Data migration from MySQL to PostgreSQL

As you work with databases, get acquainted with their pros and cons, there is a moment when a decision is made to migrate from one DBMS to another. In this case, the problem arose of migrating services from MySQL to PostgreSQL. Here is a small list of goodies that are waiting for the transition to PostgreSQL, version 9.2 (a more detailed list of features can be found here ):

table inheritance (there are restrictions that promise to fix in the future)
ranges : int4range, numrange, daterange
support out of the box several languages for stored functions (PL / pgSQL, PL / Tcl, PL / Perl, PL / Python and bare C)
WITH clause allowing recursive queries
(planned) materialized views (in part they are available now - as IUD rules for the presentation)
(planned) trigger on DDL operation

As a rule, existing solutions rely on working with a ready-made SQL dump, which is converted in accordance with the syntax of the target database. But in some cases (an actively used web application with a large amount of information), this option incurs certain time costs for creating a SQL dump from a DBMS, converting it, and loading the resulting dump back into the DBMS. Therefore, the online option (straight from the DBMS to the DBMS) of the converter will be more optimal, which can significantly reduce downtime services.
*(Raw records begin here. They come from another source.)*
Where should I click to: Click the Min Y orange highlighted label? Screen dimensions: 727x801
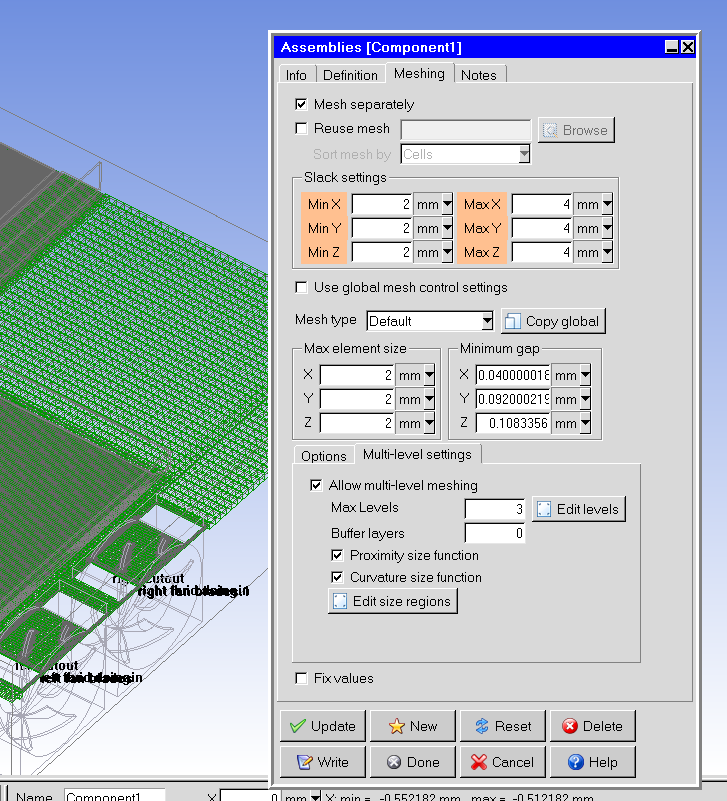coord(324,229)
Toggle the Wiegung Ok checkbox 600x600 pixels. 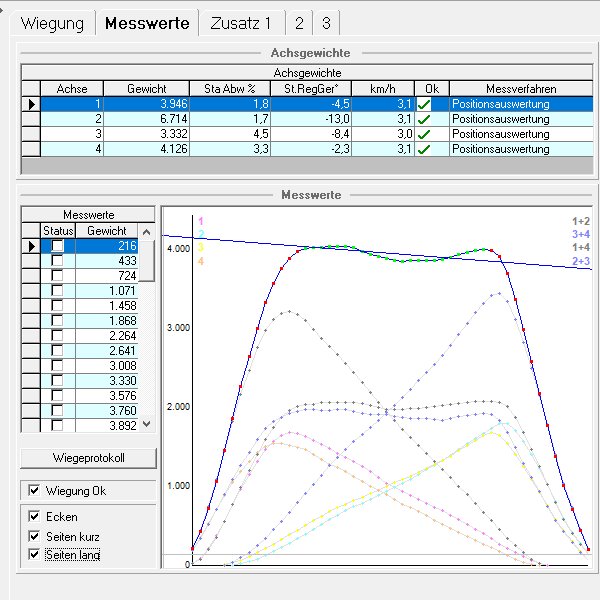[36, 491]
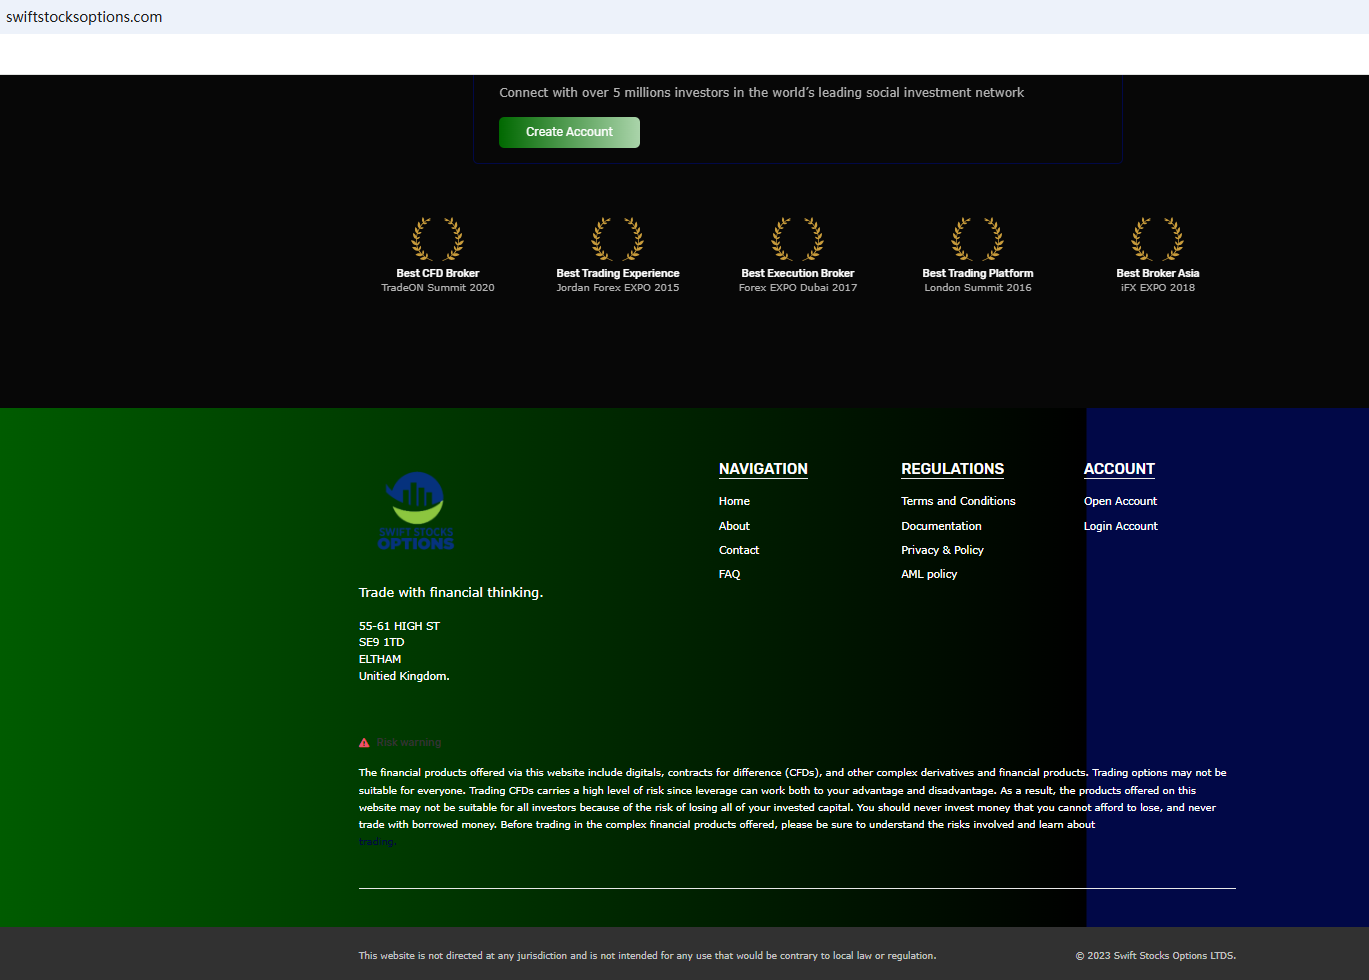This screenshot has height=980, width=1369.
Task: Open Terms and Conditions link
Action: pos(958,501)
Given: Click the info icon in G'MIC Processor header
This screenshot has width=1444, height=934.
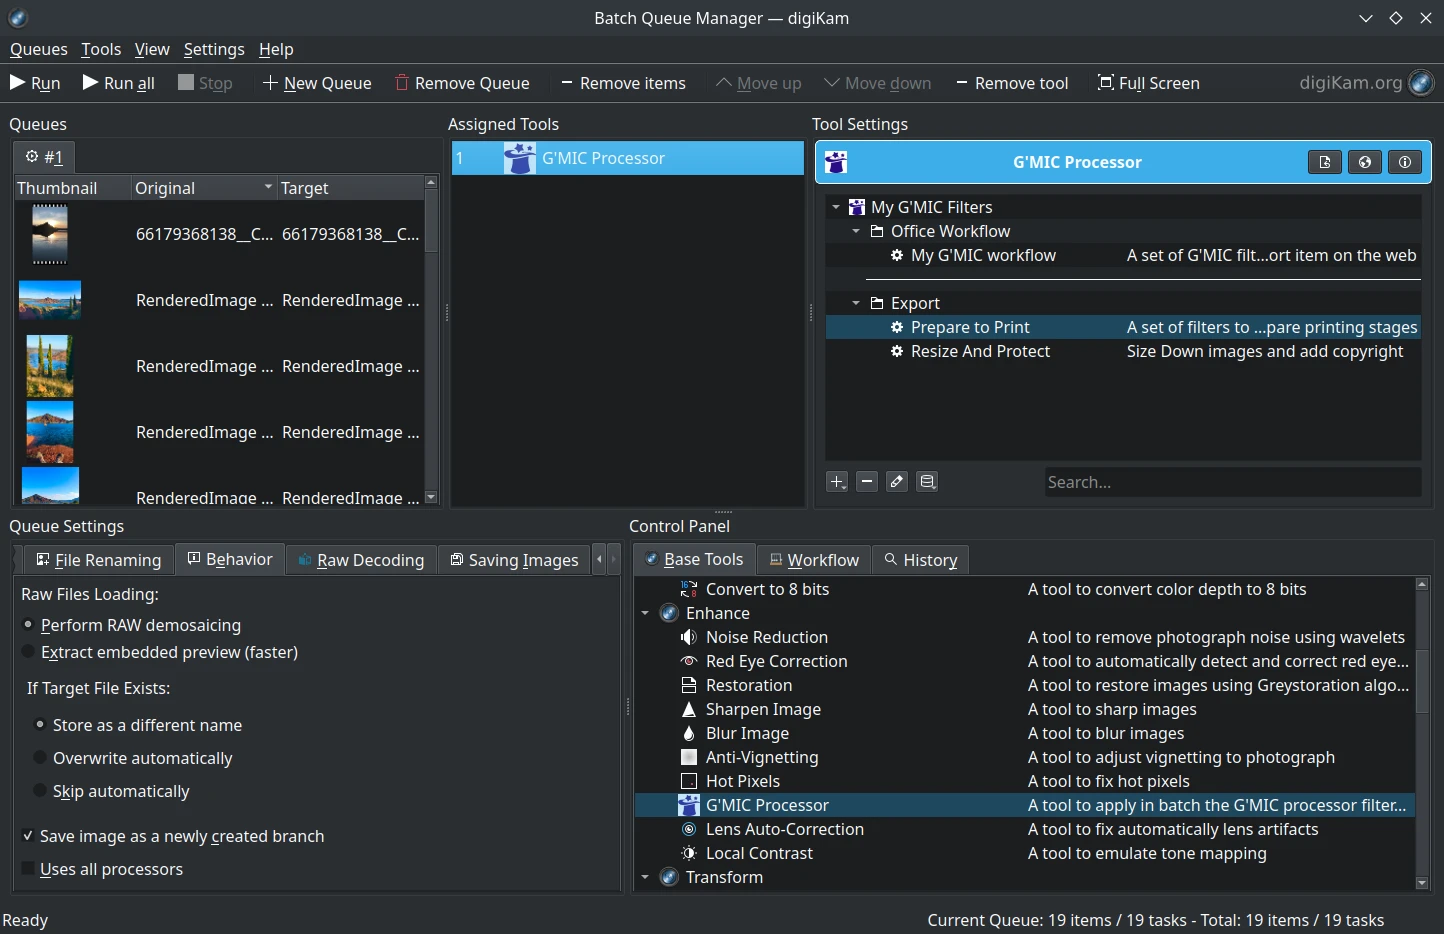Looking at the screenshot, I should [x=1404, y=162].
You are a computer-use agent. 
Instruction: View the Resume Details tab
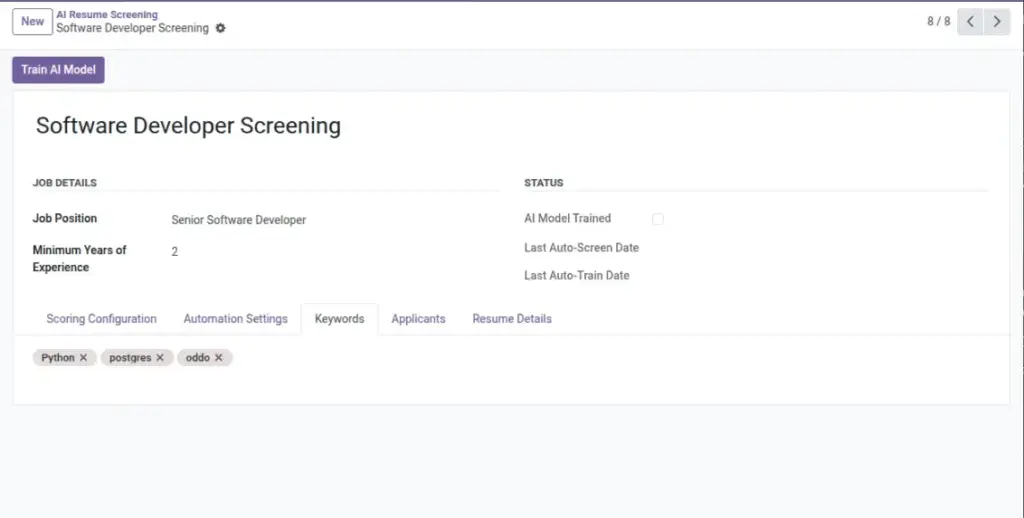click(x=512, y=319)
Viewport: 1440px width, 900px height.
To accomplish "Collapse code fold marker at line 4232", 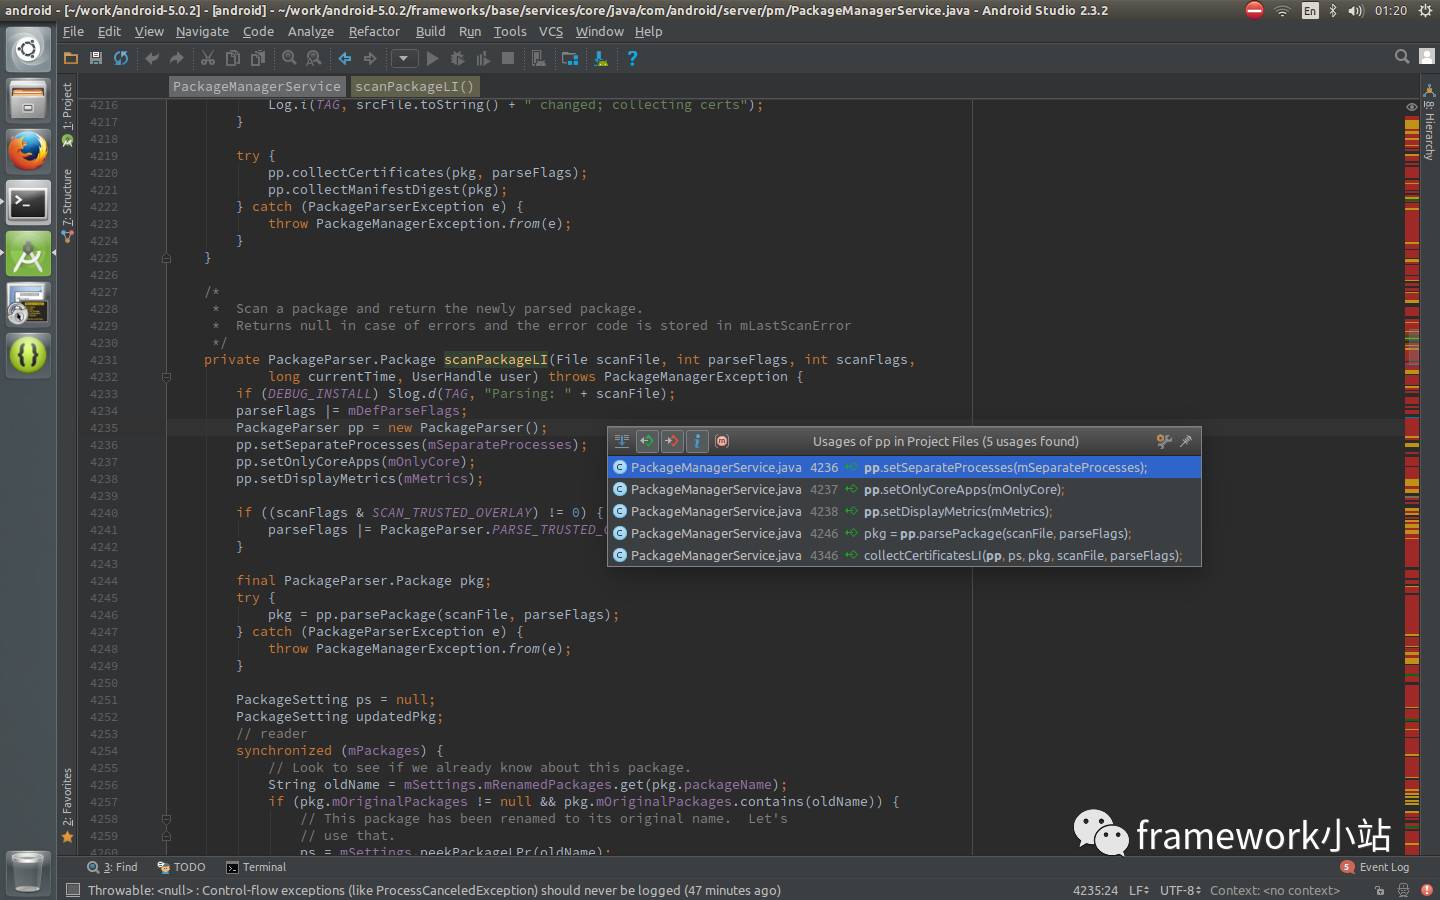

C ++ was chosen as the language for implementation (with some capabilities from C ++ 11x), libraries for connecting with MySQL and PostgreSQL were used native, Qt Creator was used as the IDE.

The migration algorithm is as follows. It is understood that the table structure has already been created in the recipient database, corresponding to the structure in the source database. A list of tables for data transfer is formed, which is then distributed in the thread pool. Each stream has a connection to the source database and the recipient database. Those. parallel transferred several tables. Profit!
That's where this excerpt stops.